Exercise requirements: Every line of the data should be retyped with no difference from the original.

(Records for processing begins)

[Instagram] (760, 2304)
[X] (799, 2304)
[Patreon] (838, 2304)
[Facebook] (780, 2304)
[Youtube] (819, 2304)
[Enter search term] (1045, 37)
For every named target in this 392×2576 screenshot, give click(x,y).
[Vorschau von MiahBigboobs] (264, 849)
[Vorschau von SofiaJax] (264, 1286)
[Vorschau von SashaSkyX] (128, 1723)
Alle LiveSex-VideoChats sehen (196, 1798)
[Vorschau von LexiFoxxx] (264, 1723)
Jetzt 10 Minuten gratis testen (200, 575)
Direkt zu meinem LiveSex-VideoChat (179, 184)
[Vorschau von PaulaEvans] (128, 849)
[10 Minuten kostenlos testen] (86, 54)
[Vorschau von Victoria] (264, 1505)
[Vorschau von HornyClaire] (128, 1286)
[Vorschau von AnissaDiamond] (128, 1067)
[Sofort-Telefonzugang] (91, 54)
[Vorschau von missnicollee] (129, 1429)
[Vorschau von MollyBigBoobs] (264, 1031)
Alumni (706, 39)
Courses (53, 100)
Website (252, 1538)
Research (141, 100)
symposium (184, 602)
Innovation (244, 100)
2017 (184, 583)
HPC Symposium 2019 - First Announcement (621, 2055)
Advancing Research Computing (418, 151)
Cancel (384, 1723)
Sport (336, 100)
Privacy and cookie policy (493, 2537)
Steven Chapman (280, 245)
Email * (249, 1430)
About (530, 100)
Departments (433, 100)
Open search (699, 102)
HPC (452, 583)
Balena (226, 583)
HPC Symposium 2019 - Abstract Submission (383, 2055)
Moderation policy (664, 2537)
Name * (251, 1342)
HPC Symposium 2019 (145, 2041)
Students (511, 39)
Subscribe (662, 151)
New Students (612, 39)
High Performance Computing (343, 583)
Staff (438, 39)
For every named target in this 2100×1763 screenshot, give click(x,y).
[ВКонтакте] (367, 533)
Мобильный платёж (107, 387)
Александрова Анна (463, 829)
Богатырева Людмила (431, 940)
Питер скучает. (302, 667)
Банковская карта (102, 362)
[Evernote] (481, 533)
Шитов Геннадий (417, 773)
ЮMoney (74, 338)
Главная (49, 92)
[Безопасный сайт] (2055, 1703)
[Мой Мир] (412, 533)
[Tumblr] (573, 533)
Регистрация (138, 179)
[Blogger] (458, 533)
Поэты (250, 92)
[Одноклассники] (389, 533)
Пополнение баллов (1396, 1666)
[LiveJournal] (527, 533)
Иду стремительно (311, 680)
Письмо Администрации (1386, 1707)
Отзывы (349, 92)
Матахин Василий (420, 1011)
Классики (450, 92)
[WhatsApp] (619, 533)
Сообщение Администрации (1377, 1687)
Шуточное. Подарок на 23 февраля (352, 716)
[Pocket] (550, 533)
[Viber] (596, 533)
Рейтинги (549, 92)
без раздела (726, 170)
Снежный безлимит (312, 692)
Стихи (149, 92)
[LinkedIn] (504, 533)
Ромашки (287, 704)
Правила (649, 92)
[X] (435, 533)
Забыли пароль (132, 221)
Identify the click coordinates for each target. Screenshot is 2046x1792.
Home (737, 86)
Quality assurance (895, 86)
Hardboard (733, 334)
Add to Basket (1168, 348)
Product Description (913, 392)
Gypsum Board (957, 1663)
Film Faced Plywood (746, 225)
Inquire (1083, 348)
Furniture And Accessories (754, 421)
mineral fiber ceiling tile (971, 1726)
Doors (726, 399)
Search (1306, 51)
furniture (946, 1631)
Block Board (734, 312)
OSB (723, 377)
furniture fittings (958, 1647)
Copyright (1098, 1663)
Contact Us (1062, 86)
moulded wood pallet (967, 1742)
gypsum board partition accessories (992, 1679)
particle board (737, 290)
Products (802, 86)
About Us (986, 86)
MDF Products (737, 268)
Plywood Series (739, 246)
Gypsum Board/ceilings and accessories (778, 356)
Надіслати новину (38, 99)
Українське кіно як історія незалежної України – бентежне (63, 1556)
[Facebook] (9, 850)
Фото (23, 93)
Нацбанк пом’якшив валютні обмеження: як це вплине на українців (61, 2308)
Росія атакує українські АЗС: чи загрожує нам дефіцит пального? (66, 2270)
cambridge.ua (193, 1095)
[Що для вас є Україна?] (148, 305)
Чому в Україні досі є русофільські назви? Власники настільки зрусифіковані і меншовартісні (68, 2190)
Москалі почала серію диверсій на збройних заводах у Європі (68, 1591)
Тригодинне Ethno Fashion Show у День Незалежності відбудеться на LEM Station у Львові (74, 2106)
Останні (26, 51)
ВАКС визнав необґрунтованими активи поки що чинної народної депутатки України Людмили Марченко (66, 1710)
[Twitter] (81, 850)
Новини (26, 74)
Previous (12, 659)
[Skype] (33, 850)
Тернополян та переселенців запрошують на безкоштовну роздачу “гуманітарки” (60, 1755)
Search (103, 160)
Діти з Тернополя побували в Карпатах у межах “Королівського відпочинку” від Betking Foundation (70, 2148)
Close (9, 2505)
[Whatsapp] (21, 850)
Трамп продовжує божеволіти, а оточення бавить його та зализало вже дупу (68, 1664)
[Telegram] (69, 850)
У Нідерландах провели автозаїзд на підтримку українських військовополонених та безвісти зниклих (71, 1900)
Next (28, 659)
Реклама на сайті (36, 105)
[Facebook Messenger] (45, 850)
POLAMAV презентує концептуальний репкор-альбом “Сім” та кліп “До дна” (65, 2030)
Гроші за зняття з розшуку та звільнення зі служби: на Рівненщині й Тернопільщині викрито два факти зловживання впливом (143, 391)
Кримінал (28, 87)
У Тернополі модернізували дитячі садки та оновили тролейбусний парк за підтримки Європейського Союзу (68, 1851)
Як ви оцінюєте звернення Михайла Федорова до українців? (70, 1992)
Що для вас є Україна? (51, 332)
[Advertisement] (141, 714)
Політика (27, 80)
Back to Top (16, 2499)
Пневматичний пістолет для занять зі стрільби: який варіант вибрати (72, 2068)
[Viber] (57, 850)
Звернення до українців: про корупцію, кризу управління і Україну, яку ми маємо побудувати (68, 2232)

(Records for processing ends)

Response to the exercise:
[Instagram] (760, 2304)
[X] (799, 2304)
[Patreon] (838, 2304)
[Facebook] (780, 2304)
[Youtube] (819, 2304)
[Enter search term] (1045, 37)
For every named target in this 392×2576 screenshot, give click(x,y).
[Vorschau von MiahBigboobs] (264, 849)
[Vorschau von SofiaJax] (264, 1286)
[Vorschau von SashaSkyX] (128, 1723)
Alle LiveSex-VideoChats sehen (196, 1798)
[Vorschau von LexiFoxxx] (264, 1723)
Jetzt 10 Minuten gratis testen (200, 575)
Direkt zu meinem LiveSex-VideoChat (179, 184)
[Vorschau von PaulaEvans] (128, 849)
[10 Minuten kostenlos testen] (86, 54)
[Vorschau von Victoria] (264, 1505)
[Vorschau von HornyClaire] (128, 1286)
[Vorschau von AnissaDiamond] (128, 1067)
[Sofort-Telefonzugang] (91, 54)
[Vorschau von missnicollee] (129, 1429)
[Vorschau von MollyBigBoobs] (264, 1031)
Alumni (706, 39)
Courses (53, 100)
Website (252, 1538)
Research (141, 100)
symposium (184, 602)
Innovation (244, 100)
2017 (184, 583)
HPC Symposium 2019 - First Announcement (621, 2055)
Advancing Research Computing (418, 151)
Cancel (384, 1723)
Sport (336, 100)
Privacy and cookie policy (493, 2537)
Steven Chapman (280, 245)
Email * (249, 1430)
About (530, 100)
Departments (433, 100)
Open search (699, 102)
HPC (452, 583)
Balena (226, 583)
HPC Symposium 2019 - Abstract Submission (383, 2055)
Moderation policy (664, 2537)
Name * (251, 1342)
HPC Symposium 2019 (145, 2041)
Students (511, 39)
Subscribe (662, 151)
New Students (612, 39)
High Performance Computing (343, 583)
Staff (438, 39)
For every named target in this 2100×1763 screenshot, give click(x,y).
[ВКонтакте] (367, 533)
Мобильный платёж (107, 387)
Александрова Анна (463, 829)
Богатырева Людмила (431, 940)
Питер скучает. (302, 667)
Банковская карта (102, 362)
[Evernote] (481, 533)
Шитов Геннадий (417, 773)
ЮMoney (74, 338)
Главная (49, 92)
[Безопасный сайт] (2055, 1703)
[Мой Мир] (412, 533)
[Tumblr] (573, 533)
Регистрация (138, 179)
[Blogger] (458, 533)
Поэты (250, 92)
[Одноклассники] (389, 533)
Пополнение баллов (1396, 1666)
[LiveJournal] (527, 533)
Иду стремительно (311, 680)
Письмо Администрации (1386, 1707)
Отзывы (349, 92)
Матахин Василий (420, 1011)
Классики (450, 92)
[WhatsApp] (619, 533)
Сообщение Администрации (1377, 1687)
Шуточное. Подарок на 23 февраля (352, 716)
[Pocket] (550, 533)
[Viber] (596, 533)
Рейтинги (549, 92)
без раздела (726, 170)
Снежный безлимит (312, 692)
Стихи (149, 92)
[LinkedIn] (504, 533)
Ромашки (287, 704)
Правила (649, 92)
[X] (435, 533)
Забыли пароль (132, 221)
Identify the click coordinates for each target. Screenshot is 2046x1792.
Home (737, 86)
Quality assurance (895, 86)
Hardboard (733, 334)
Add to Basket (1168, 348)
Product Description (913, 392)
Gypsum Board (957, 1663)
Film Faced Plywood (746, 225)
Inquire (1083, 348)
Furniture And Accessories (754, 421)
mineral fiber ceiling tile (971, 1726)
Doors (726, 399)
Search (1306, 51)
furniture (946, 1631)
Block Board (734, 312)
OSB (723, 377)
furniture fittings (958, 1647)
Copyright (1098, 1663)
Contact Us (1062, 86)
moulded wood pallet (967, 1742)
gypsum board partition accessories (992, 1679)
particle board (737, 290)
Products (802, 86)
About Us (986, 86)
MDF Products (737, 268)
Plywood Series (739, 246)
Gypsum Board/ceilings and accessories (778, 356)
Надіслати новину (38, 99)
Українське кіно як історія незалежної України – бентежне (63, 1556)
[Facebook] (9, 850)
Фото (23, 93)
Нацбанк пом’якшив валютні обмеження: як це вплине на українців (61, 2308)
Росія атакує українські АЗС: чи загрожує нам дефіцит пального? (66, 2270)
cambridge.ua (193, 1095)
[Що для вас є Україна?] (148, 305)
Чому в Україні досі є русофільські назви? Власники настільки зрусифіковані і меншовартісні (68, 2190)
Москалі почала серію диверсій на збройних заводах у Європі (68, 1591)
Тригодинне Ethno Fashion Show у День Незалежності відбудеться на LEM Station у Львові (74, 2106)
Останні (26, 51)
ВАКС визнав необґрунтованими активи поки що чинної народної депутатки України Людмили Марченко (66, 1710)
[Twitter] (81, 850)
Новини (26, 74)
Previous (12, 659)
[Skype] (33, 850)
Тернополян та переселенців запрошують на безкоштовну роздачу “гуманітарки” (60, 1755)
Search (103, 160)
Діти з Тернополя побували в Карпатах у межах “Королівського відпочинку” від Betking Foundation (70, 2148)
Close (9, 2505)
[Whatsapp] (21, 850)
Трамп продовжує божеволіти, а оточення бавить його та зализало вже дупу (68, 1664)
[Telegram] (69, 850)
У Нідерландах провели автозаїзд на підтримку українських військовополонених та безвісти зниклих (71, 1900)
Next (28, 659)
Реклама на сайті (36, 105)
[Facebook Messenger] (45, 850)
POLAMAV презентує концептуальний репкор-альбом “Сім” та кліп “До дна” (65, 2030)
Гроші за зняття з розшуку та звільнення зі служби: на Рівненщині й Тернопільщині викрито два факти зловживання впливом (143, 391)
Кримінал (28, 87)
У Тернополі модернізували дитячі садки та оновили тролейбусний парк за підтримки Європейського Союзу (68, 1851)
Як ви оцінюєте звернення Михайла Федорова до українців? (70, 1992)
Що для вас є Україна? (51, 332)
[Advertisement] (141, 714)
Політика (27, 80)
Back to Top (16, 2499)
Пневматичний пістолет для занять зі стрільби: який варіант вибрати (72, 2068)
[Viber] (57, 850)
Звернення до українців: про корупцію, кризу управління і Україну, яку ми маємо побудувати (68, 2232)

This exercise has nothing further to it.